The Promise on Company Stationery: How Kenyan Workers Building America's Milan Consulate Say Their Wages Vanished
Italian prosecutors have arrested two managers of a US contractor in a labour-exploitation probe at the $350 million Milan consulate project β Kenyan workers are among those alleging pay far below their contracts.
A payslip is supposed to be a map of the month you just worked. For one Kenyan electrician on the construction site of the new United States consulate in Milan, the map never matched the territory. The employment paperwork pointed to one figure; the money that actually arrived was a fraction of it β about 800 euros a month, he said, against a promised 2,300. When workers pressed for an explanation, he told The Independent, the answer was a threat: "Either you work, or you will be returned to your country."

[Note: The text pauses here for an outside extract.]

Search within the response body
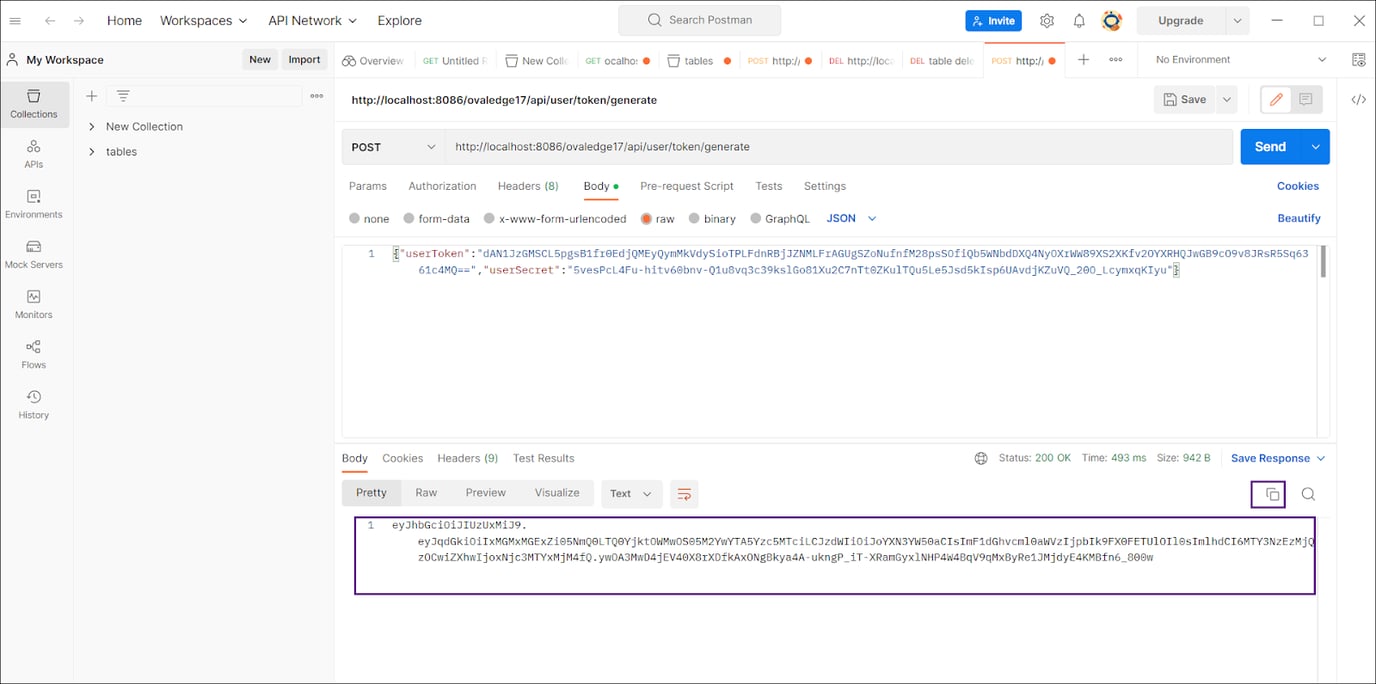This screenshot has width=1376, height=684. coord(1308,493)
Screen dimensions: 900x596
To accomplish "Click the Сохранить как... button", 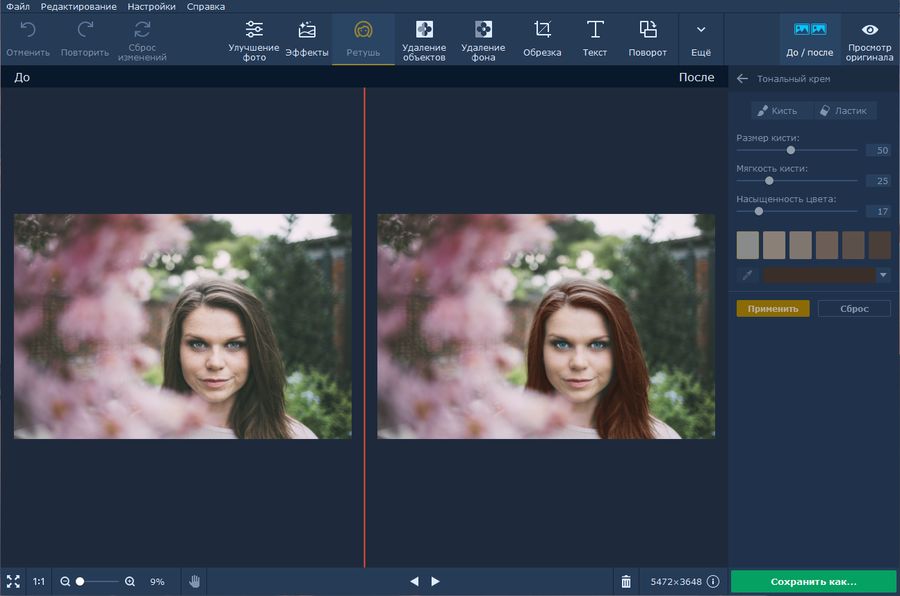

That account is now part of a widening Italian criminal investigation that broke into public view on Thursday, when the Associated Press published interviews with former workers on the project β and revealed that two managers of the American contractor building the consulate have been arrested on suspicion of labour exploitation.
The Letters That Promised Twenty-Five Thousand Euros
The project at the centre of the inquiry is not an anonymous office block. It is a roughly $350 million United States consulate, rising on a 10-acre site in Milan as part of Washington's long-running programme to modernise its diplomatic buildings around the world. The main contractor is Caddell Construction, a Montgomery, Alabama-based firm that ranks among the most prolific builders of American embassies and consulates.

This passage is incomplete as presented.